■ **The request**
Rewrite the lines of the entries below as a Markdown table with the columns "Row" and "Line," skipping any blank lines. Leave the pictures out of your answer.

[Screen element location entries]
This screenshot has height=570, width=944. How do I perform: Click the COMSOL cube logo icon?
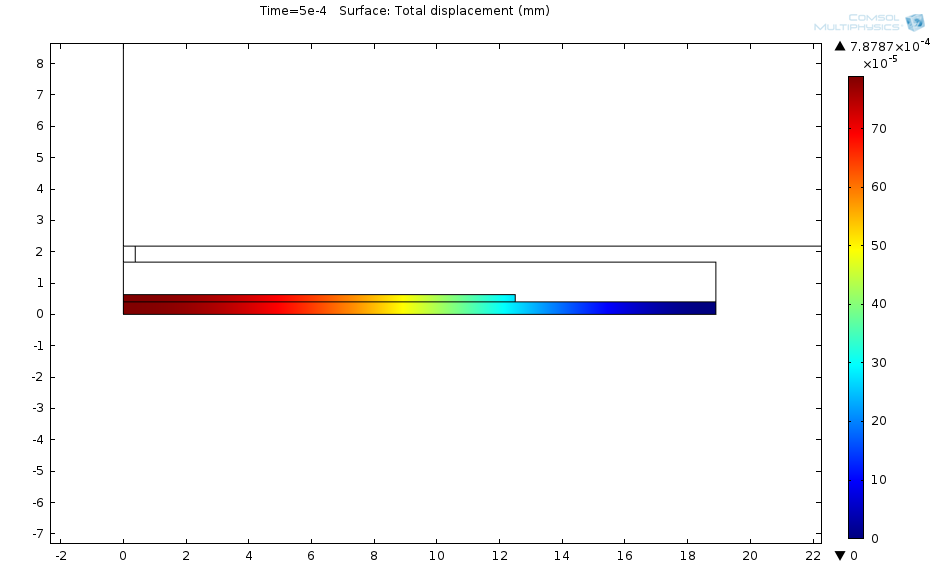(x=914, y=22)
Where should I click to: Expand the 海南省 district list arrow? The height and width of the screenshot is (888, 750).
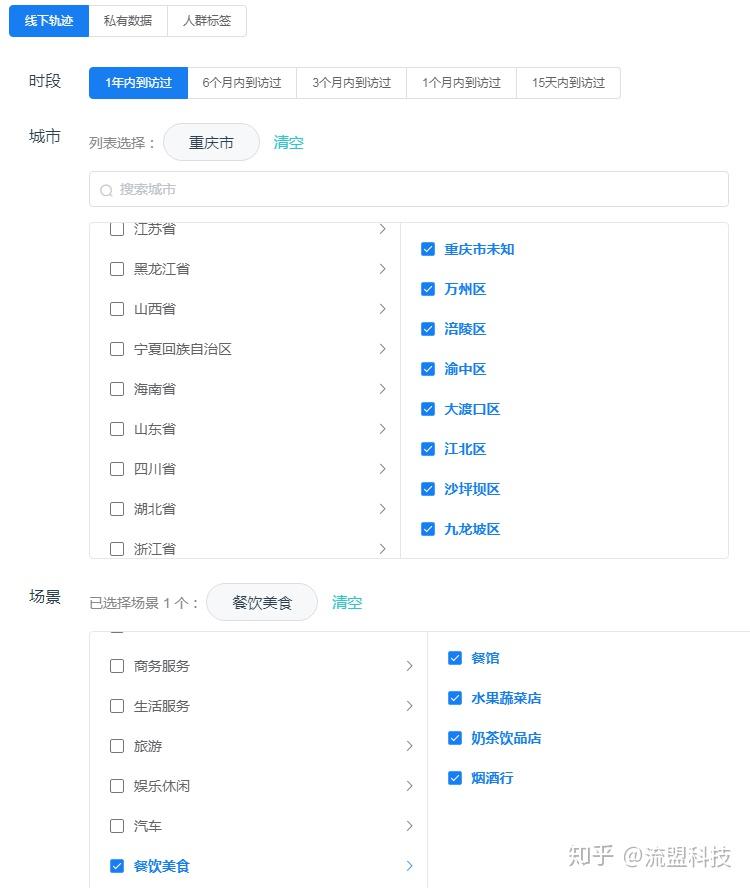tap(382, 389)
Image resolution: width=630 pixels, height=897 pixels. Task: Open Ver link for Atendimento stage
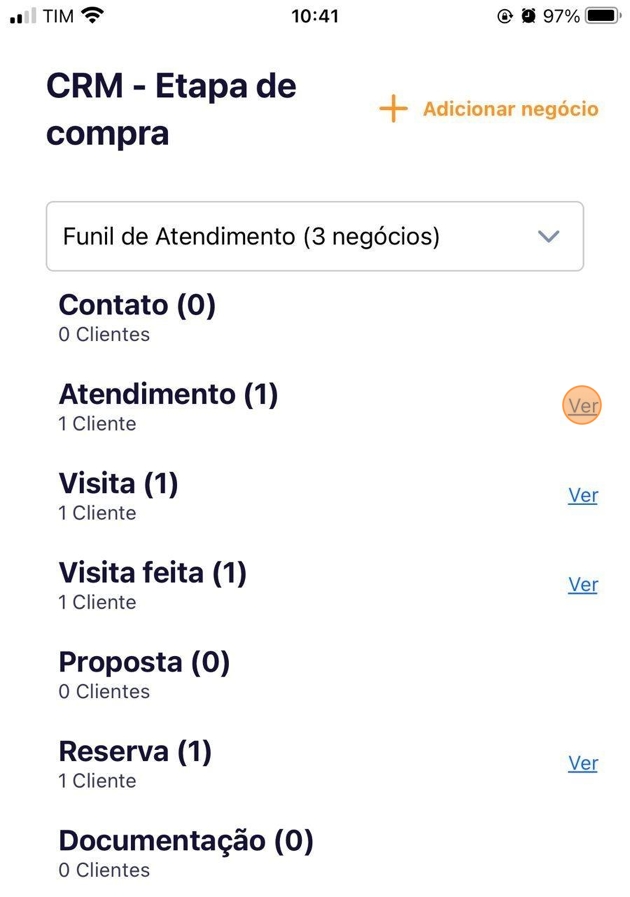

■ **Solution to the exercise**
| Row | Line |
|---|---|
| 1 | This screenshot has height=570, width=944. How do I perform: Click the COMSOL cube logo icon? |
| 2 | (x=914, y=22) |
| 3 | Where should I click to: Expand the 海南省 district list arrow? The height and width of the screenshot is (888, 750). |
| 4 | tap(382, 389) |
| 5 | Image resolution: width=630 pixels, height=897 pixels. Task: Open Ver link for Atendimento stage |